*** Data for analysis Section Begins ***

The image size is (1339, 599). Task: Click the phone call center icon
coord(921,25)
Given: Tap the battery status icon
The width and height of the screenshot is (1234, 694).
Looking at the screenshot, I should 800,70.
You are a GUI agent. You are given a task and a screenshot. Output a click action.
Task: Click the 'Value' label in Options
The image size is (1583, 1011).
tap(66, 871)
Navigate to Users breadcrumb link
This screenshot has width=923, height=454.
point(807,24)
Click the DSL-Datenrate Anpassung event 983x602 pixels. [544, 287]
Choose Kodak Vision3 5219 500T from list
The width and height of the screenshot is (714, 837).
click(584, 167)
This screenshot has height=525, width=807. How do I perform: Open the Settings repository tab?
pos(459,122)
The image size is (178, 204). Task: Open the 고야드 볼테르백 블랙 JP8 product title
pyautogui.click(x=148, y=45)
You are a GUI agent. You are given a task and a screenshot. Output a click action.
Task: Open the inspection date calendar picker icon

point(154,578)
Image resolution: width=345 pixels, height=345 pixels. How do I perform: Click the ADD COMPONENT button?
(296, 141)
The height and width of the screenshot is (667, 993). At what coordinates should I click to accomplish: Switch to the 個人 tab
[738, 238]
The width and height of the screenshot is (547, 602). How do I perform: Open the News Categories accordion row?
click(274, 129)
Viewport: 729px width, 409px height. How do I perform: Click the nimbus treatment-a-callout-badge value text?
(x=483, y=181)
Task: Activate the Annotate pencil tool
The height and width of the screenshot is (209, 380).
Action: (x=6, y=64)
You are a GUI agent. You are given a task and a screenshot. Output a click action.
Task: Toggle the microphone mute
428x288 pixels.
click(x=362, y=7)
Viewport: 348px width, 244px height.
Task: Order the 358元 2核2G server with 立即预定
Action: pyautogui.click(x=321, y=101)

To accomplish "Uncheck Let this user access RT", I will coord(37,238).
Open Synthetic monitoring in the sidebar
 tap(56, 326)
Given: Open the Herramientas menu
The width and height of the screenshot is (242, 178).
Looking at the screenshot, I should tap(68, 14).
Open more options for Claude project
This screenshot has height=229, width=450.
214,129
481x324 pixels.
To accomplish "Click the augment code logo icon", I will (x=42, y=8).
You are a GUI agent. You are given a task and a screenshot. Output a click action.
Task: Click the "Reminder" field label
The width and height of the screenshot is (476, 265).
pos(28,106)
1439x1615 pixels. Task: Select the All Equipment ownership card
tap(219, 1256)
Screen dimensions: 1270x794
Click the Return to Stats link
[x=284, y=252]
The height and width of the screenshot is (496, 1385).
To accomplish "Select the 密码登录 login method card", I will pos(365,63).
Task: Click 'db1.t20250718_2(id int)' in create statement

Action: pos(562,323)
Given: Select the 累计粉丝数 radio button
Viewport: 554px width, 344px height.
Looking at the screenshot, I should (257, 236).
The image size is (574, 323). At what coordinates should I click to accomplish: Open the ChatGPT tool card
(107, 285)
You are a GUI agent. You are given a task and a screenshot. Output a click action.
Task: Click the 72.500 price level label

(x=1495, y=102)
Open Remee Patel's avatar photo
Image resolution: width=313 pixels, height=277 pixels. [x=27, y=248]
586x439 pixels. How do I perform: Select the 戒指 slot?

*** Data for analysis Section Ends ***

## Task statement
Write out the entries verbatim, all of them.

## Reply
The image size is (1339, 599). Task: Click the phone call center icon
coord(921,25)
Given: Tap the battery status icon
The width and height of the screenshot is (1234, 694).
Looking at the screenshot, I should 800,70.
You are a GUI agent. You are given a task and a screenshot. Output a click action.
Task: Click the 'Value' label in Options
The image size is (1583, 1011).
tap(66, 871)
Navigate to Users breadcrumb link
This screenshot has width=923, height=454.
point(807,24)
Click the DSL-Datenrate Anpassung event 983x602 pixels. [544, 287]
Choose Kodak Vision3 5219 500T from list
The width and height of the screenshot is (714, 837).
click(584, 167)
This screenshot has height=525, width=807. How do I perform: Open the Settings repository tab?
pos(459,122)
The image size is (178, 204). Task: Open the 고야드 볼테르백 블랙 JP8 product title
pyautogui.click(x=148, y=45)
You are a GUI agent. You are given a task and a screenshot. Output a click action.
Task: Open the inspection date calendar picker icon

point(154,578)
Image resolution: width=345 pixels, height=345 pixels. How do I perform: Click the ADD COMPONENT button?
(296, 141)
The height and width of the screenshot is (667, 993). At what coordinates should I click to accomplish: Switch to the 個人 tab
[738, 238]
The width and height of the screenshot is (547, 602). How do I perform: Open the News Categories accordion row?
click(274, 129)
Viewport: 729px width, 409px height. How do I perform: Click the nimbus treatment-a-callout-badge value text?
(x=483, y=181)
Task: Activate the Annotate pencil tool
The height and width of the screenshot is (209, 380).
Action: (x=6, y=64)
You are a GUI agent. You are given a task and a screenshot. Output a click action.
Task: Toggle the microphone mute
428x288 pixels.
click(x=362, y=7)
Viewport: 348px width, 244px height.
Task: Order the 358元 2核2G server with 立即预定
Action: pyautogui.click(x=321, y=101)

To accomplish "Uncheck Let this user access RT", I will coord(37,238).
Open Synthetic monitoring in the sidebar
 tap(56, 326)
Given: Open the Herramientas menu
The width and height of the screenshot is (242, 178).
Looking at the screenshot, I should tap(68, 14).
Open more options for Claude project
This screenshot has height=229, width=450.
214,129
481x324 pixels.
To accomplish "Click the augment code logo icon", I will (x=42, y=8).
You are a GUI agent. You are given a task and a screenshot. Output a click action.
Task: Click the "Reminder" field label
The width and height of the screenshot is (476, 265).
pos(28,106)
1439x1615 pixels. Task: Select the All Equipment ownership card
tap(219, 1256)
Screen dimensions: 1270x794
Click the Return to Stats link
[x=284, y=252]
The height and width of the screenshot is (496, 1385).
To accomplish "Select the 密码登录 login method card", I will pos(365,63).
Task: Click 'db1.t20250718_2(id int)' in create statement

Action: pos(562,323)
Given: Select the 累计粉丝数 radio button
Viewport: 554px width, 344px height.
Looking at the screenshot, I should (257, 236).
The image size is (574, 323). At what coordinates should I click to accomplish: Open the ChatGPT tool card
(107, 285)
You are a GUI agent. You are given a task and a screenshot. Output a click action.
Task: Click the 72.500 price level label

(x=1495, y=102)
Open Remee Patel's avatar photo
Image resolution: width=313 pixels, height=277 pixels. [x=27, y=248]
586x439 pixels. How do I perform: Select the 戒指 slot?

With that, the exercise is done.